Transportation Insurance Services, which insured certain of Celadon's commercial auto liability risks, filed its Chapter 11 petition along with its parent in December 2019. The South Carolina regulator sought to intervene in the bankruptcy case in January 2020 for the purpose of seeking its dismissal, arguing that the insurer did not meet the criteria of a debtor under the federal bankruptcy code. Domestic insurance companies are among the select types of entities that are precluded under federal bankruptcy law from becoming Chapter 7 or 11 debtors, and the regulator argued that risk-retention groups like Transportation Insurance Services "are not excepted" from that provision.

Ahead of a hearing on the motion scheduled for Feb. 28, the regulator alleged that representatives of the debtor proposed a stipulation of the dismissal of the case. But that stipulation "contained additional terms and conditions to dismissal to which the Department is not able to give its assent," the regulator said. The docket in the U.S. Bankruptcy Court for the District of Delaware shows no official response or objection to the motion.

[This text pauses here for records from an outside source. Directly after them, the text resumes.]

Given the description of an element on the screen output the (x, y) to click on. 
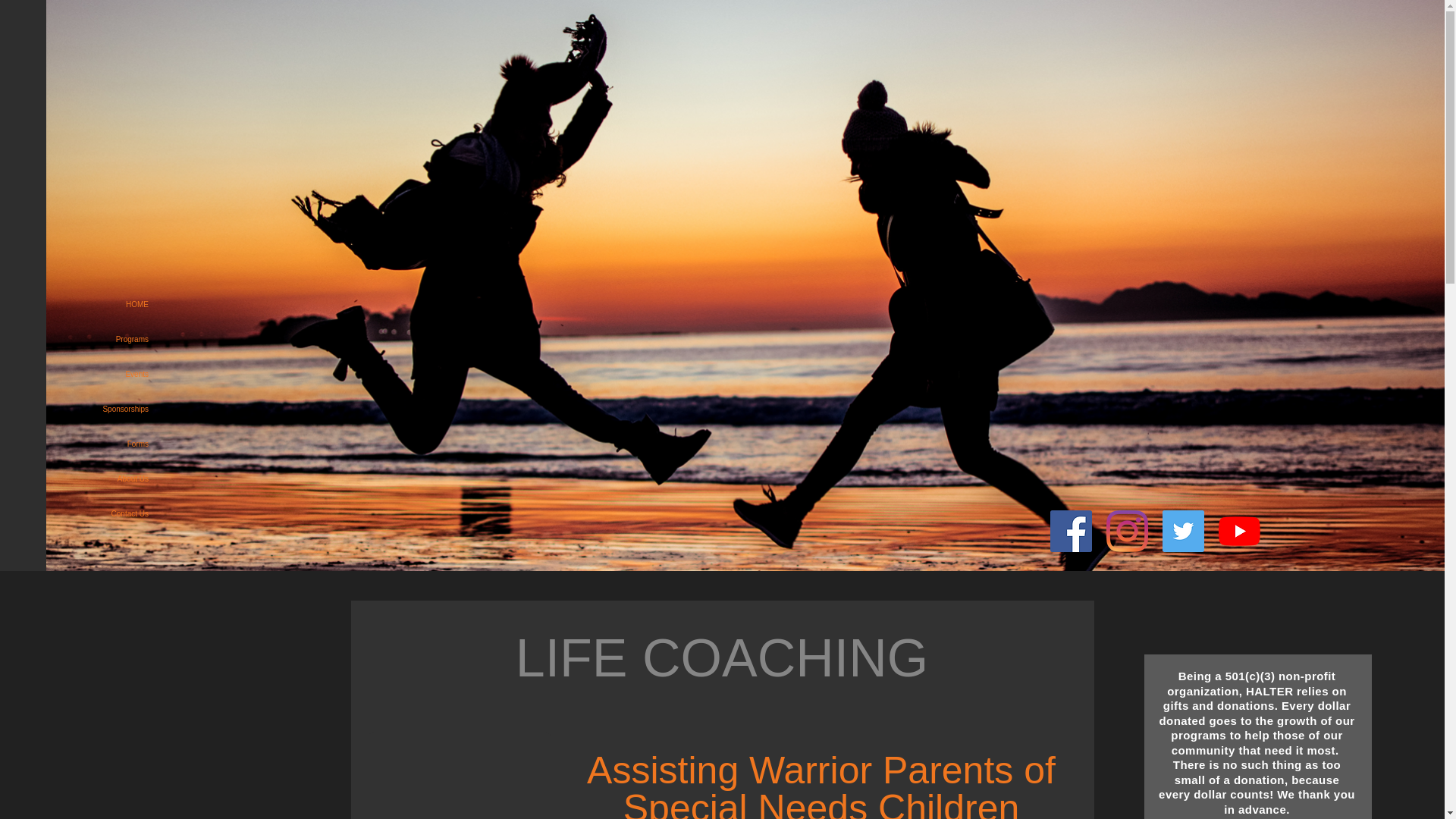
Contact Us (83, 513)
Forms (83, 443)
About Us (83, 478)
HOME (83, 304)
Given the description of an element on the screen output the (x, y) to click on. 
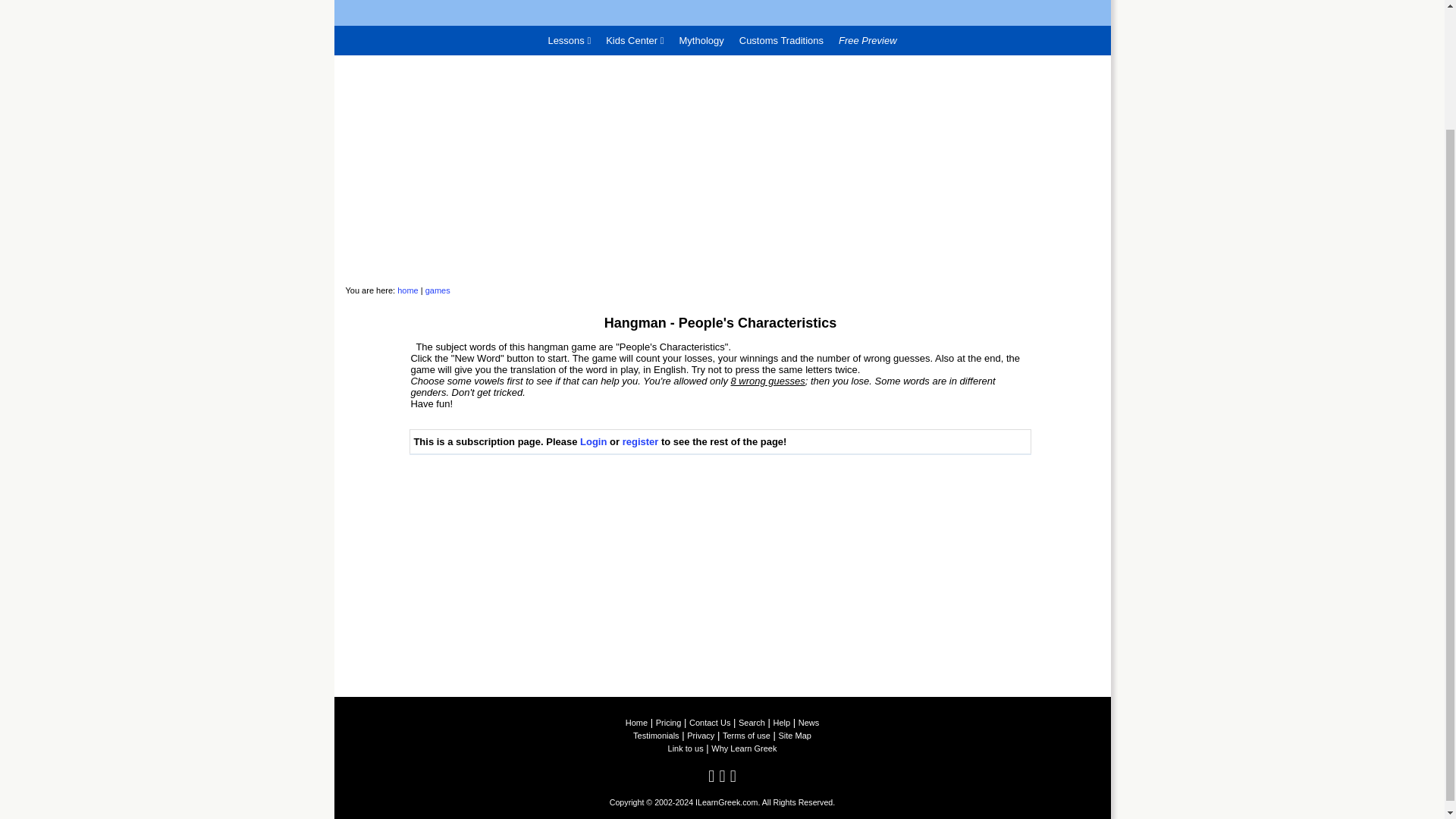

"As in other states, South Carolina law affords greater protection to policyholders (and third-party claims against policies) than it does to general creditors," the text of a bankruptcy court order proposed by the South Carolina Department of Insurance states. "This furthers South Carolina's congressionally recognized interest in protecting policyholders, which lies at the core of its power to regulate the business of insurance."

While the regulator's motion to intervene remained pending, Transportation Insurance Services filed its schedules of assets and liabilities with the bankruptcy court. The document included a list of 65 individuals and entities listed as "creditors who have nonpriority unsecured claims" incurred between 2015 and 2019 of "unknown amounts." The basis for all 65 of those entries was listed as auto liability claims.

The South Carolina regulator argued that the state's Rehabilitation and Liquidation Act, under which it must bring delinquency proceedings regarding a domestic insurer in the Court of Common Pleas, "ensures adequate protection of policyholders and third-party claimants on policies."

Its petition for the liquidation of Transportation Insurance Services alleges that it received no prior notice of the Chapter 11 filing. Further, based on conversations with representatives of the insurer's captive manager, the regulator alleged that the company and its parent "provided little to no information or instructions in connection with the bankruptcy proceedings or their effect on [Transportation Insurance Services'] operations."

The regulator also alleged that it has been unable to determine who is in charge of the insurer's daily operations, nor has it discerned "what measures, if any, have been taken to protect policyholders, third-party claimants against those policies, and the public." That circumstance is further magnified by the fact that the policies of the insurer, given its status as a risk-retention group, are not protected by guarantee association coverage.

Transportation Insurance Services' surplus on a pro forma basis as calculated by the regulator has declined to a deficit of $575,319 from a previously reported positive sum of $846,529 as of Sept. 30, 2019, as it no longer considers the more than $1.4 million in receivables from parent, subsidiaries and affiliates to be collectible.

"This leaves [Transportation Insurance Services] with insufficient funds to pay claims of members of the public who are injured and/or whose property has been damaged as a result of a collision with an insured vehicle," the South Carolina regulator alleged in arguing that the company's further transaction of business would be "hazardous, financially or otherwise."

Transportation Insurance Services will have 30 days from the date on which it is served with the petition to respond. If it fails to respond, the South Carolina regulator may move for default judgment to effect the liquidation order.